The next morning we had our breakfast and prepared for the drive to our next stop; Tom & Joan Smith's home in Indiana. While we were loading, I fell into an interesting discussion with Marcus and Elin. I was curious about them. They'd owned this place for four years, after living in Los Angeles for 30 years. Elin had been CEO of a major gardening company, but her elderly parents were nearby and needed support. So they bought Idlwild from an elderly couple and set up shop. Their son lives in D.C. and they had friends in various places we knew as well. Elin even continues to work another job in addition to Idlwild. Clearly, another high energy couple.

I'm not usually a very social person, but I do find it fascinating to chat with people who have interesting backgrounds, unconventional stories and especially those who are bold enough to take risks in forging a new life.

The long drive from Watkins Glen to Bristol, Indiana was interrupted by occasional downpours and ultimately took us over 10 hours. As usual, Tom and Joan were gracious and welcoming. Laura was there to greet us as well. She'd moved there from New York last year and was living with her parents while her own house was being remodeled.

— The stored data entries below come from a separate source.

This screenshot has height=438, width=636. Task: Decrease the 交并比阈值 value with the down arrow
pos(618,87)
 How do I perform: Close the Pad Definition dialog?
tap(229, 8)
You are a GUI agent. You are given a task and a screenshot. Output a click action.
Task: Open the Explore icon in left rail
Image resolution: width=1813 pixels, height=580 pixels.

We opened up the obligatory bottles of wine and Joan cooked up something unhealthy and comforting. We had the the usual room. Over the years, they've become like family. They, the house and the visits are always heart-warming.


The next day - July 2 - my big chore was getting a haircut. But first, after a Joan breakfast at that teeny table in the kitchen, Laura led us over to her new house, which caught fire during remodeling and was only now coming together. It's a beautiful setting right on the St. Joseph River in Elkhart, along with other houses. Three levels and she's having it completely and very tastefully redone. Some reconstructed back porches over the river and a sloping lawn down to a small dock. I'd take it…..though Martha reminded me; it is Elkhart, Indiana.

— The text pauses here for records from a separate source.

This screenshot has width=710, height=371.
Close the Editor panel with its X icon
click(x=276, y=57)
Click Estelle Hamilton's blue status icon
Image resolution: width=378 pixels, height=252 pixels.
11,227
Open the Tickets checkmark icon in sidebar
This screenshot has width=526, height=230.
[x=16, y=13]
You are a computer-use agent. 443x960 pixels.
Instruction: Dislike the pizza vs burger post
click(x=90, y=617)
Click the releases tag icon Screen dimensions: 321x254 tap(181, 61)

The five of us went to a local diner for lunch. Laura left us. We took Tom home. Then Joan, Martha and I headed out to drop me off for a haircut and they could go to The Depot - a thrift store that Joan is enamored with. She's notoriously cheap. The haircut took longer than expected; but that finished, we returned for dinner and to turn in. Saturday, July 3….Said our goodbyes to the Smiths and headed out. Tom & Joan are both in their 80s and having more difficulty. Driving away I always worry about how they'll fare until we see them again.


The drive up to Castle Park was only a couple hours, broken up by a frustrating fast food lunch break.

Events in Castle Park on that evening were the main reason we made this road trip. It was timed for departing Richmond, making all our stops and arriving in CP on this day. Martha had been part of a team that was producing a Castle Park history book celebrating its 125th year. Because her dear friend Carie had cancer, Martha was left to produce the entire layout of the book; which included learning the software involved. It was a five month, 6+ hour/day project that included Zoom calls and very detailed management. And I helped with some of the editing.

The book was finally printed and bound and we were Castle Park for the formal unveiling in the Amphitheater. I dropped Martha off there so she could help with the setup while I went into Holland to check-in to our hotel. Betsy and company were occupying the cottage. We'd used John's cottage several times and were reluctant to impose again -- and it was only two nights - so this seemed like a better option.

The unveiling in the Amphitheater was well attended and I was proud of Martha. We handed out books and went back to the cottage for dinner with Betsy & Cathy. The evening was capped off by a get-together with friends of Martha's, a dance and get-together in the Old Timers Room.

The next day, Sunday, I was in a funk, so stayed at the hotel while Martha tended to some affairs in CP. Early Monday morning we got up early for the long drive back to Richmond. Probably because it was technically July 4th holiday, the traffic was heavy. Post-pandemic and folks returning from celebrations. It took us a mind-numbing 14 hours to get back, most of which I drove. Time to rest for the next excursion.